MATERIAL SHOWN >>
··········
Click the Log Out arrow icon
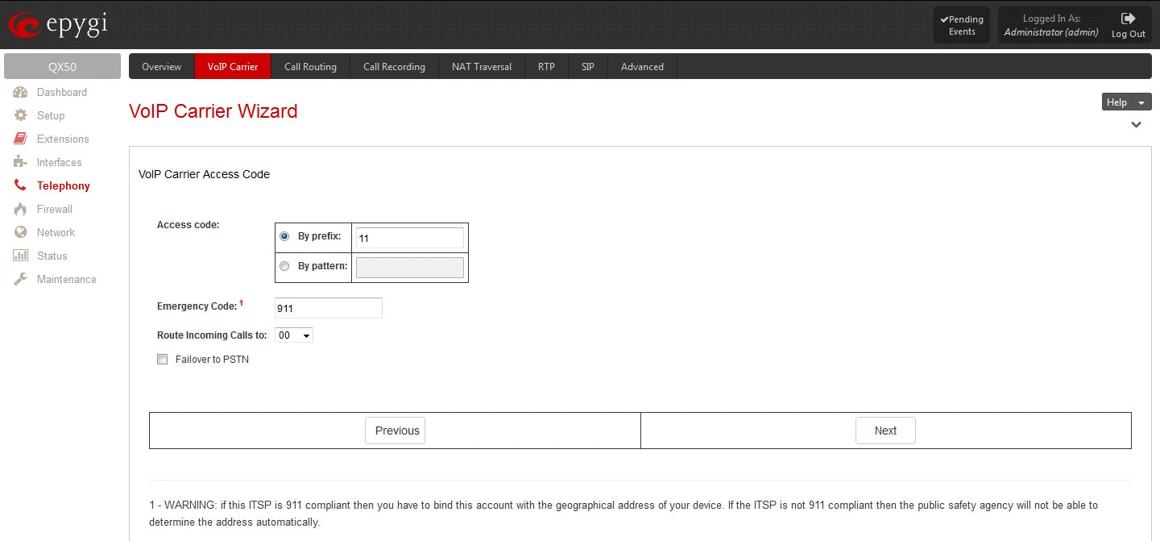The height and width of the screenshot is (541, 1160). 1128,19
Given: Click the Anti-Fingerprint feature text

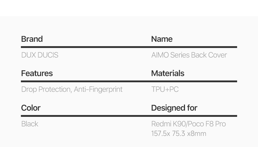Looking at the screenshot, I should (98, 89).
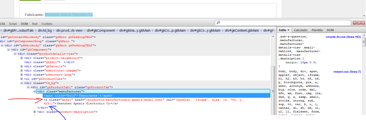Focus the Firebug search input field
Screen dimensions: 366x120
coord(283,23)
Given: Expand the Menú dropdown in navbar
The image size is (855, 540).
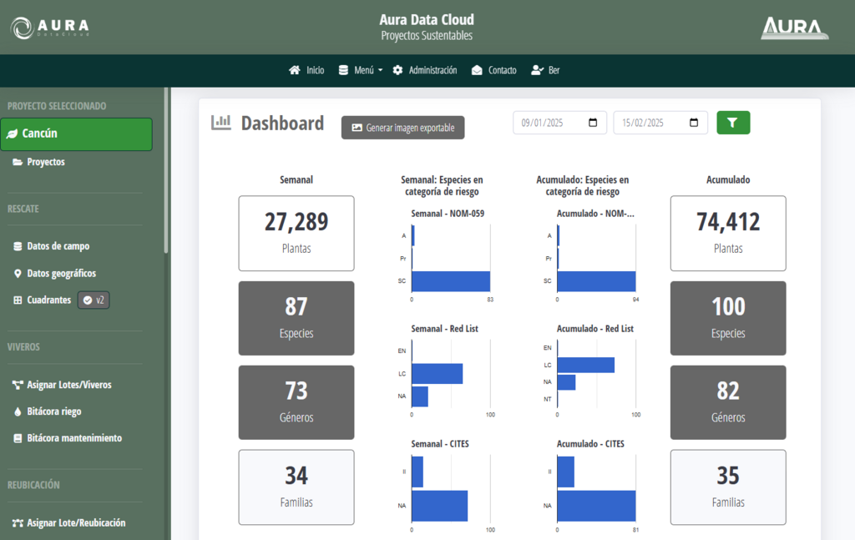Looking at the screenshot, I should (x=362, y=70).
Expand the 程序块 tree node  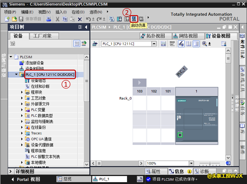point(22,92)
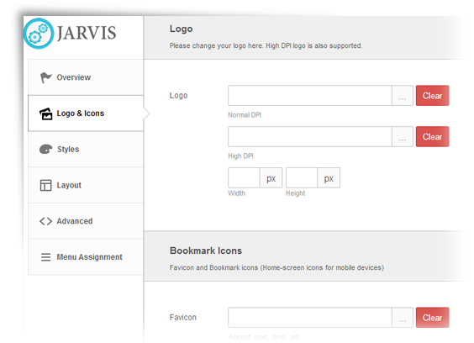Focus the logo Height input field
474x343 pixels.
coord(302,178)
··········
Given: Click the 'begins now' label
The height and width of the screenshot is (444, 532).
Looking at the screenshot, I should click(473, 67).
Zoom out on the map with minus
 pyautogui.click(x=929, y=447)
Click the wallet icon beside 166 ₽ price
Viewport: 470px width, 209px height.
··········
WHAT IS REQUIRED >> Above are the records; repeat exactly the lines from the one holding "The height and width of the screenshot is (444, 532)." down to the one holding "Viewport: 470px width, 209px height.", end lines included.

SOLUTION FOR THIS PROBLEM >>
The height and width of the screenshot is (444, 532).
Looking at the screenshot, I should click(473, 67).
Zoom out on the map with minus
 pyautogui.click(x=929, y=447)
Click the wallet icon beside 166 ₽ price
Viewport: 470px width, 209px height.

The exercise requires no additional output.